◆ Work instruction 1
List every person named in the Bengals text.

◆ Text segment
*** Block opens ***

After a surprising 2011 that saw the new-look Cincinnati Bengals reach the wild card round of the playoffs, expectations for improvement in 2012 are running high.
Marvin Lewis may have stripped the Bengals of the drama that has plagued them in recent years, but with his young guns flying high, Cincy has demanded attention as one of the promising upcoming teams in the NFL.
2012 will give Andy Dalton & Co. a chance to build upon an impressive 2011 season, and there will be plenty of story lines to match the high expectations in the Queen City.
The burning question for the Bengals in 2012 will be whether Andy Dalton can avoid the all-too prevalent sophomore slump when he takes to the field in September.
Sam Bradford is the most recent name to find itself on this unfortunate list, following a rookie season that had him tipped for great strides in 2011.
Andy Dalton surpassed expectations in 2011 but did struggle down the stretch. Dalton's youth showed in the wild card defeat in Houston, but positives including his leadership skills, poise and intelligence shone through the mistakes.

*** Block closes ***

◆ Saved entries
*** Block opens ***

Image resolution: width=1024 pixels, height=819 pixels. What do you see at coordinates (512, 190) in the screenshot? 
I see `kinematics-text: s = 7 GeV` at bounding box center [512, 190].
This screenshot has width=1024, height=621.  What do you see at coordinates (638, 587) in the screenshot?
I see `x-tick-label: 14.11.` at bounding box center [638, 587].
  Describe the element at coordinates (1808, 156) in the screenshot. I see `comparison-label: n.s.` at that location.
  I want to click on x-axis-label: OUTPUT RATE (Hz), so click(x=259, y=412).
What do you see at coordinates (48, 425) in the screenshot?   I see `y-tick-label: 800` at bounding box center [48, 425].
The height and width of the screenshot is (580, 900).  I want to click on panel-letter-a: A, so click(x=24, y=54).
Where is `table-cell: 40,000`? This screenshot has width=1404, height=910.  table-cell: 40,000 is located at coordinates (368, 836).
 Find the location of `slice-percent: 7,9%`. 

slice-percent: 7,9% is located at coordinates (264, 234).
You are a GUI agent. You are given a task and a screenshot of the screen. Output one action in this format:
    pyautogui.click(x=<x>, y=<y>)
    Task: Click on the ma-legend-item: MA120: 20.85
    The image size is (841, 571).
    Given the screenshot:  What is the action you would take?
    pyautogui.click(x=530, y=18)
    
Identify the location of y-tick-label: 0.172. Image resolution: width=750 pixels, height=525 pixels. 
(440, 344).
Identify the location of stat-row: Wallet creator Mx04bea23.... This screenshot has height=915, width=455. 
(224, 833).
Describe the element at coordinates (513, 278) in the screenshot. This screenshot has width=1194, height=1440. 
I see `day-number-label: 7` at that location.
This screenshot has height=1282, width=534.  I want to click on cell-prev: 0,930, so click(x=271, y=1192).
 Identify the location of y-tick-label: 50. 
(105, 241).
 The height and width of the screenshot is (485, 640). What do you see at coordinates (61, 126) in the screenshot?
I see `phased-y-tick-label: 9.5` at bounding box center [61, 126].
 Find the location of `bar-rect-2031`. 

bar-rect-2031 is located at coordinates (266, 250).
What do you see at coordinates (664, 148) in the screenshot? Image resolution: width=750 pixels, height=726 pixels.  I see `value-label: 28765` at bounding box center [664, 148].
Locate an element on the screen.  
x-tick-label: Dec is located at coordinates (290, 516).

*** Block closes ***

◆ Work instruction 2
Format part of the saved entries as a Markdown table with the columns Row and Entry line, skipping blank lines. Begin at the line that has "I want to click on x-axis-label: OUTPUT" and stop after the line that has "This screenshot has height=1282, width=534.".

◆ Answer space 1
Marvin Lewis, Andy Dalton, Sam Bradford

◆ Answer space 2
| Row | Entry line |
|---|---|
| 1 |   I want to click on x-axis-label: OUTPUT RATE (Hz), so click(x=259, y=412). |
| 2 | What do you see at coordinates (48, 425) in the screenshot?   I see `y-tick-label: 800` at bounding box center [48, 425]. |
| 3 | The height and width of the screenshot is (580, 900).  I want to click on panel-letter-a: A, so click(x=24, y=54). |
| 4 | Where is `table-cell: 40,000`? This screenshot has width=1404, height=910.  table-cell: 40,000 is located at coordinates (368, 836). |
| 5 |  Find the location of `slice-percent: 7,9%`.  |
| 6 | slice-percent: 7,9% is located at coordinates (264, 234). |
| 7 | You are a GUI agent. You are given a task and a screenshot of the screen. Output one action in this format: |
| 8 |     pyautogui.click(x=<x>, y=<y>) |
| 9 |     Task: Click on the ma-legend-item: MA120: 20.85 |
| 10 |     The image size is (841, 571). |
| 11 |     Given the screenshot:  What is the action you would take? |
| 12 |     pyautogui.click(x=530, y=18) |
| 13 | Identify the location of y-tick-label: 0.172. Image resolution: width=750 pixels, height=525 pixels.  |
| 14 | (440, 344). |
| 15 | Identify the location of stat-row: Wallet creator Mx04bea23.... This screenshot has height=915, width=455.  |
| 16 | (224, 833). |
| 17 | Describe the element at coordinates (513, 278) in the screenshot. This screenshot has width=1194, height=1440.  |
| 18 | I see `day-number-label: 7` at that location. |
| 19 | This screenshot has height=1282, width=534.  I want to click on cell-prev: 0,930, so click(x=271, y=1192). |